Given the background to the ACS Law MPN it is perhaps surprising that an obviously poorly-configured and amateur website containing (sensitive) personal data didn’t receive more than an undertaking from the commissioner. However as a jobseeker typically wants their CV circulated as widely as possible it would be hard for the ICO to establish that the breach of CVs from such a site was likely to cause the Data Subjects damage or distress.

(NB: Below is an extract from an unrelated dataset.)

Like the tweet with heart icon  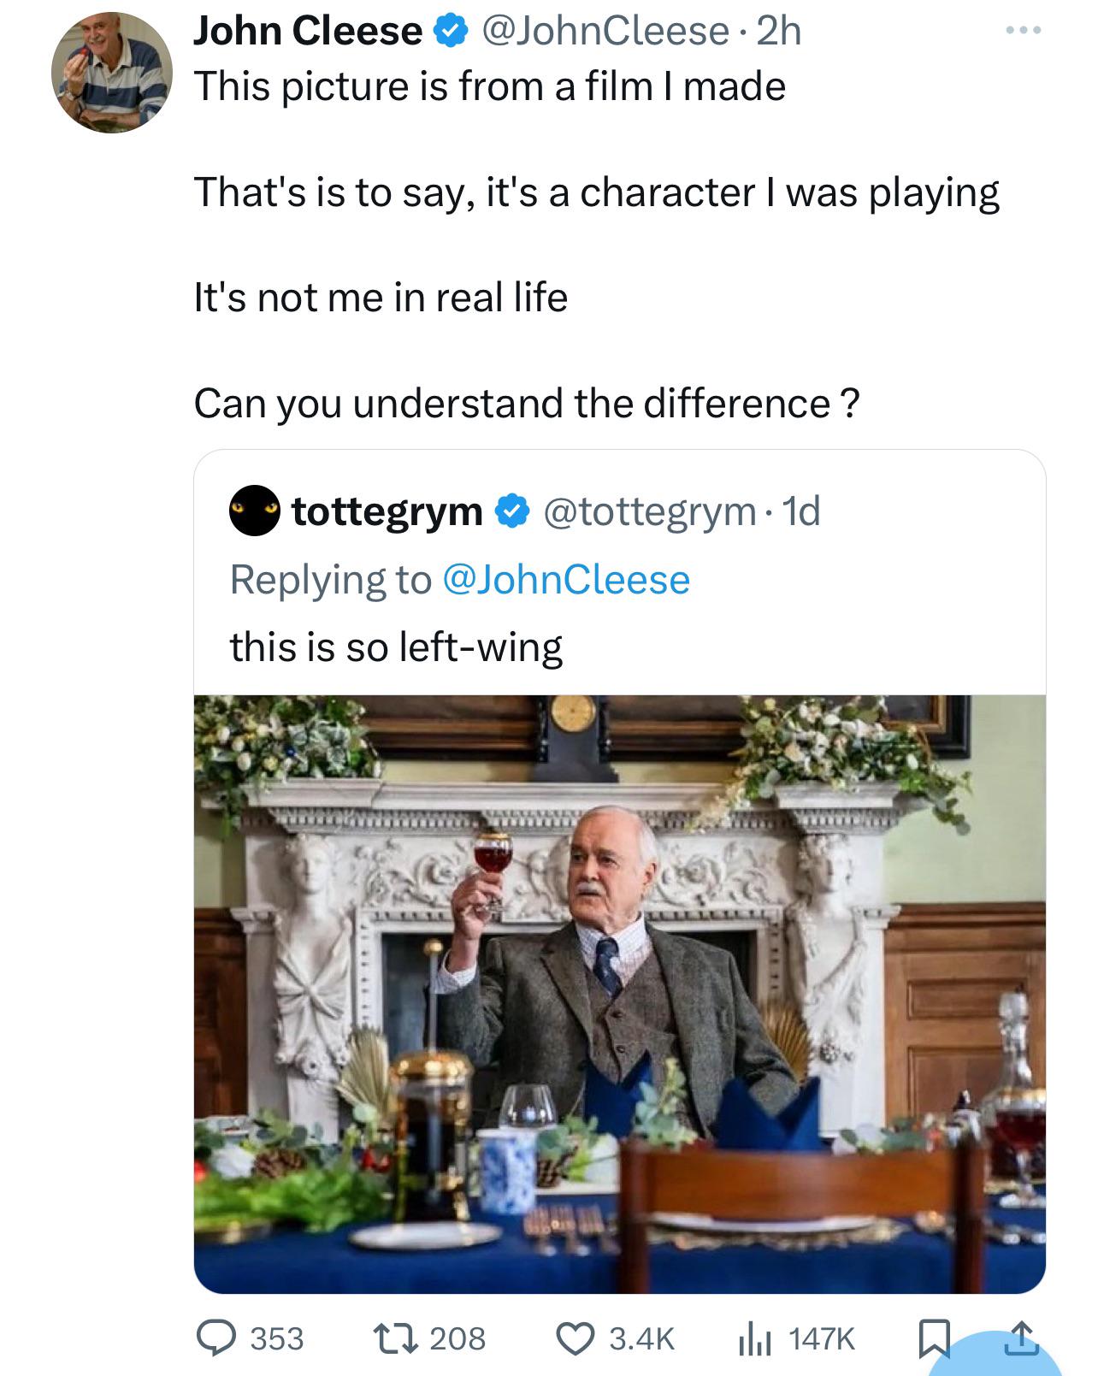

Central Bedfordshire Council

Breach details

What Sensitive personal data incorrectly made available on a planning portal
How much Two records. This included birth details, private telephone numbers and personal medical information in one case, and physical and mental health details in the other.
When Unknown.
Why An individual’s personal information was made publicly available via a planning portal on the Council’s website. This occurred after documents were given the wrong planning reference number and then placed in an open access, rather than secure, folder. As a result personal information was not deleted from the documents prior to them being posted. In addition to this incident, a record held in the Council’s social care database was compromised by the inappropriate actions of two employees. A local governmental reorganisation in April 2009 had left Central Bedfordshire Council and the data controller with non-relevant records which were in the process of being removed at the time of the incident.

Regulatory action

Regulator ICO
Action Undertaking to comply with the seventh data protection principle.
When 18 September 2012.
Details The Council were to ensure that staff were aware of the correct procedures for preparing planning application documentation, to be given appropriate training, and that the procedures were followed. The social care database was also to contain a completely cleansed dataset by 31 March 2013. Finally, appropriate security measures were to be implemented to protect personal data.

BW Observations

Although the undertaking was ‘signed’ on 18 September 2012, it was only published by the ICO on 12 June 2013. This is probably related to the appeal to the Information Tribunal by Central Bedfordshire Council being withdrawn.

North Staffordshire Combined Healthcare NHS Trust

Breach details

What Sensitive personal data (medical) faxed to an incorrect recipient.
How much 3 records.
When August and September 2011
Why Three faxes containing just about every category of sensitive personal data were sent to the wrong recipient. This breach of confidentiality occurred despite the trust having both a secure fax environment and appropriate procedures in place which included call-ahead and a requirement to use pre-programmed destinations. The breach occurred because members of staff were unfamiliar with the policy, so didn’t call ahead and manually dialled the (wrong) recipient’s number.

Regulatory action

Regulator ICO
Action Monetary penalty of £55,000
When 11 June 2013

Why the regulator acted

Breach of act Breach of the seventh principle: the trust had insufficient management controls and did not provide the appropriate training for the staff.
Known or should have known The trust was aware that there was risks sending information by fax because it had introduced the safe haven and best practice. It should have known that the best practice guidelines needed to be backed up by training and management controls.
Likely to cause damage or distress The Commissioner’s usual argument that the data subjects, some of who were vulnerable adults, may have suffered distress knowing that their medical data had been read by an unauthorised third party.